The ambiguous monetary policies implemented by central banks, like the U.S Federal Reserve, are beginning to dampen sentiment in the corporate world, according to the former president of the World Bank.
Robert Zoellick, now the chairman of Goldman Sachs International Advisers, told CNBC Thursday that the current challenge facing policymakers was how they communicated their future strategies and how that was impacting productivity and the fundamentals of growth in the business community.
"I personally think that you're getting to a point, particularly in the United States, where the QE (quantitative easing) policies are creating greater uncertainty, And that affects the business climate," he said, speaking at a Goldman Sachs symposium being held in London.
"So far in the United States you still have sort of reasonable growth based on the consumption sector, which is based on income and that's based on jobs. But, it's been the slowest recovery in the United States ever....so I think these are some of the fundamentals that frankly go beyond what central bankers can address."
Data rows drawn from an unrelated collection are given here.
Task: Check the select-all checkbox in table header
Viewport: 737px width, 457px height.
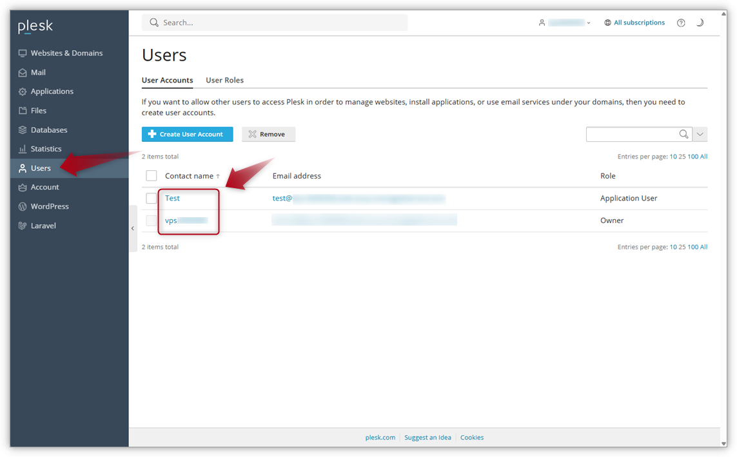Action: 151,175
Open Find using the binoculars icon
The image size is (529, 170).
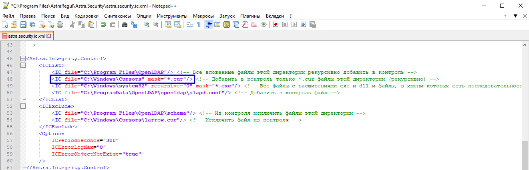coord(125,24)
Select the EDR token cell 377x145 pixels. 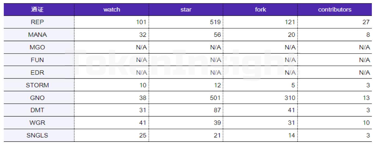coord(37,73)
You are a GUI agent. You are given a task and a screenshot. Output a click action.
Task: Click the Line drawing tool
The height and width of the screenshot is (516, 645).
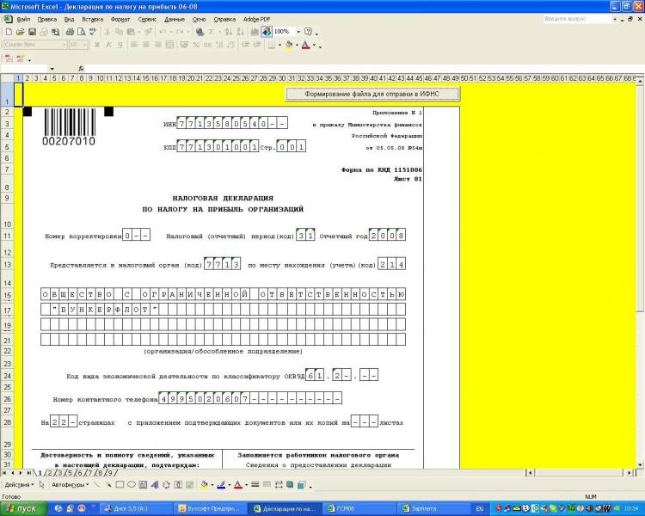click(x=96, y=485)
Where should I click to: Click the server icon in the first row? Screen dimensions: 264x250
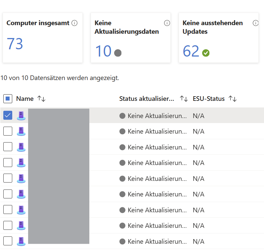21,115
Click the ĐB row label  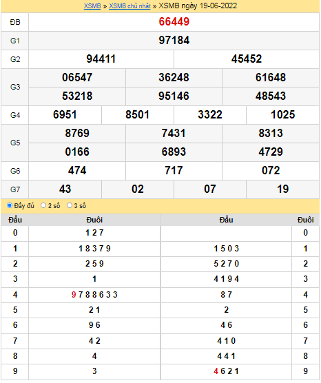(15, 22)
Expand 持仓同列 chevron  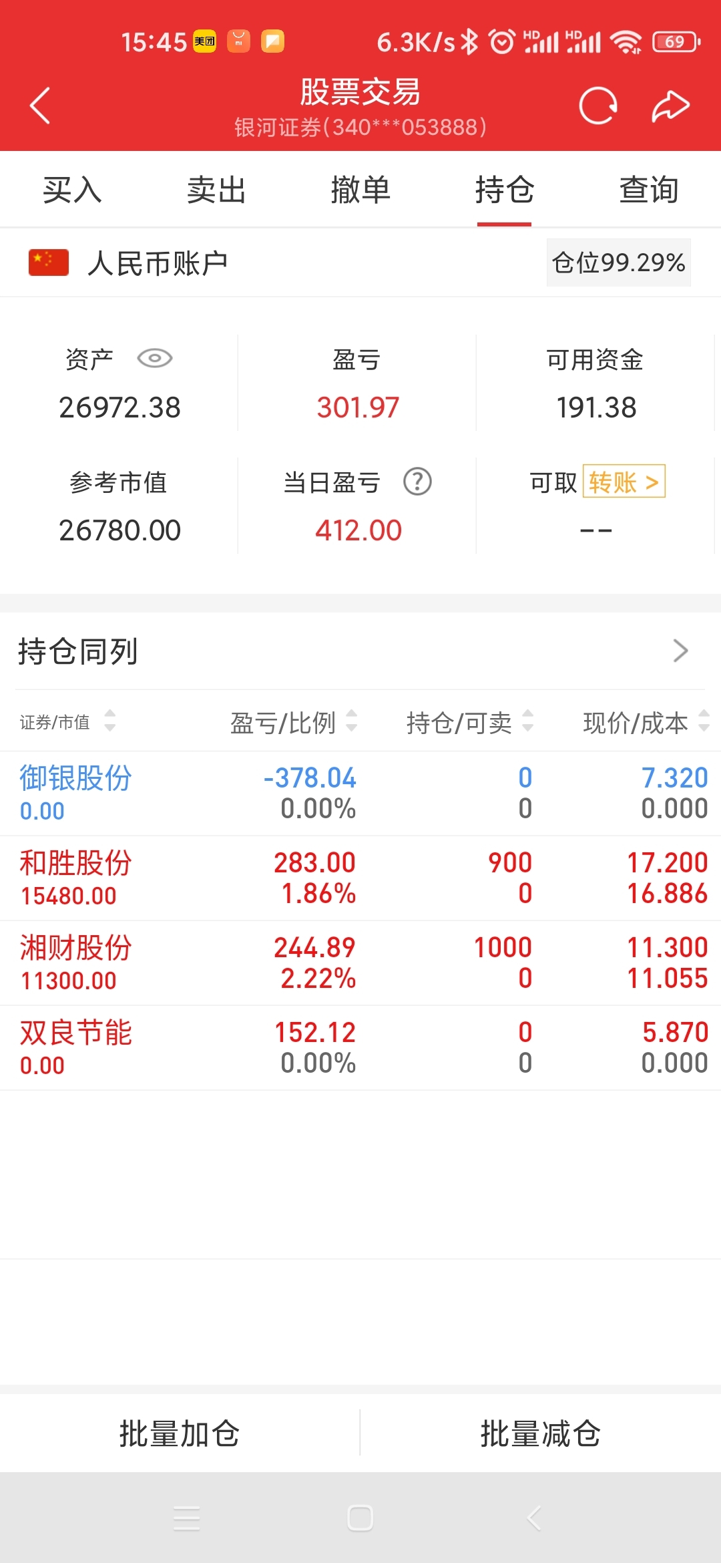pos(680,651)
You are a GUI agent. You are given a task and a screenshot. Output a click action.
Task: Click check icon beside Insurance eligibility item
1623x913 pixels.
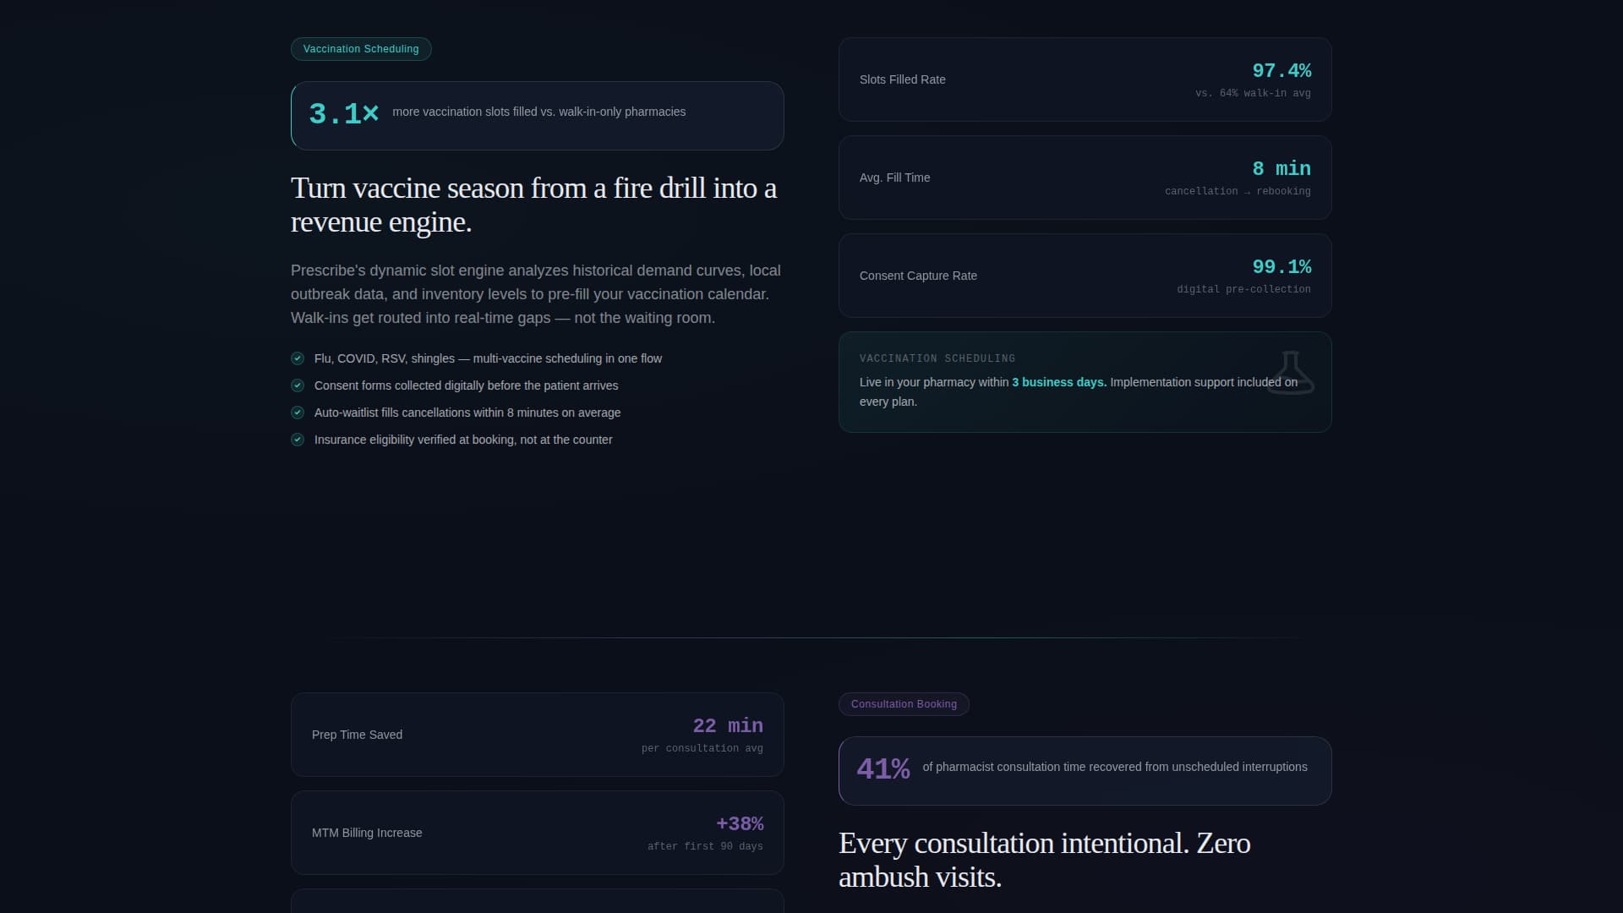(x=298, y=440)
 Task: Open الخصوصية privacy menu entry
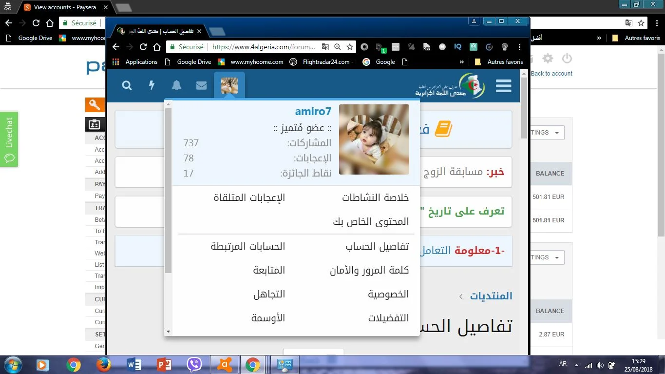click(388, 294)
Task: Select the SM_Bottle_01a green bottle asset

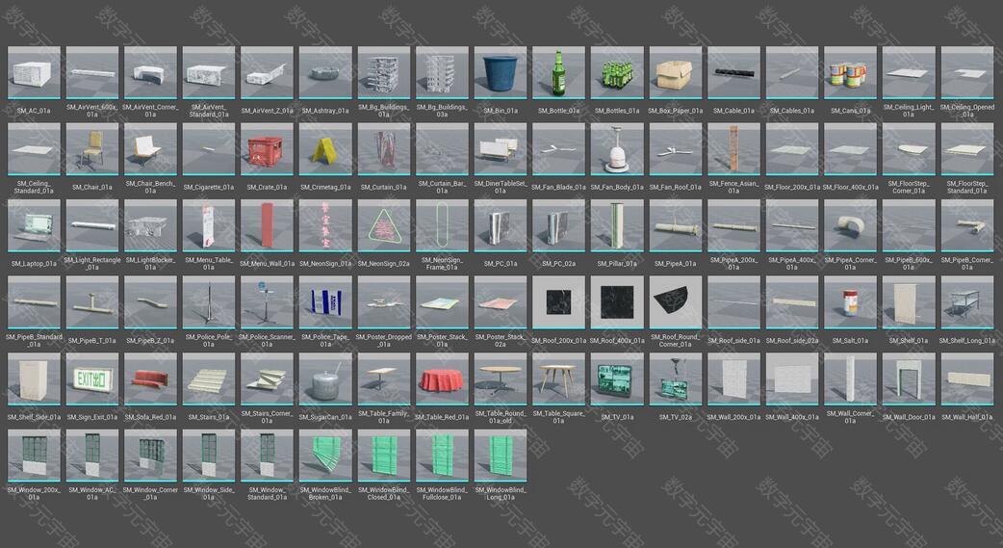Action: 558,72
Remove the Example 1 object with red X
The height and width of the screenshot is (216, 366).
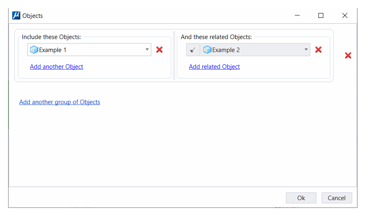click(x=159, y=50)
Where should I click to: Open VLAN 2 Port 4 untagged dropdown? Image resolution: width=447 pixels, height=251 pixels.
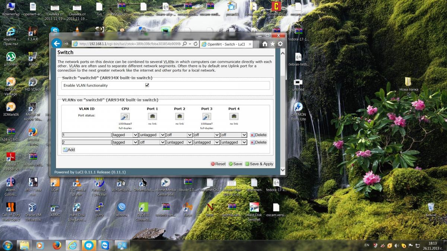coord(234,142)
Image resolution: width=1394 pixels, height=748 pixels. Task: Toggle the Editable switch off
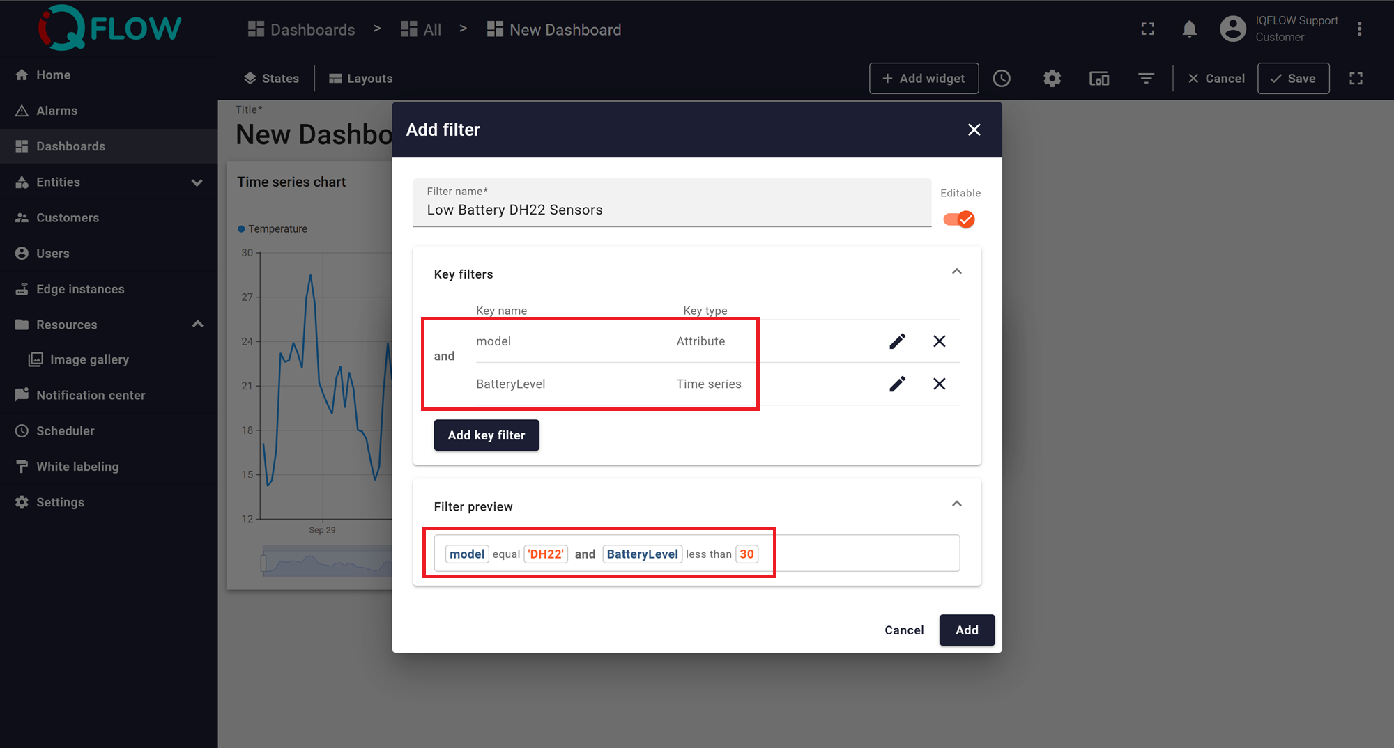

Zoellick said you could argue that the Federal Reserve is acting too slow in ending its era of easy monetary policing. He added that there were scenarios that could significantly surprise investors and global asset markets as the Fed begins to normalize interest rates.
"If the U.S. economy does start to pick up more over the course of 2016 and 2017 could (the Fed) be caught behind the curve?," he asked. "That is something that the markets are not at all ready for."
He signaled that forecasts from the central bank still predict the U.S. will have a "negative" real interest rate a year from now. A real interest rate has been adjusted to remove the effects of inflation to reflect the real cost of funds that a borrower faces.
"Given the fact the you have about (a) 5.1 percent unemployment (rate), that's a question mark about whether they'll (the Fed) get caught behind the curve," he added.
There seemed to be little ambiguity from Fed Chair Janet Yellen on Wednesday when she said that December would be a "live possibility" for a rate hike if the upcoming data are supportive.
Testifying before the House Financial Services Committee, her words were taken as decidedly hawkish and the probability of a Fed rate hike next month increased to about 60 percent afterwards, according to the CME Group.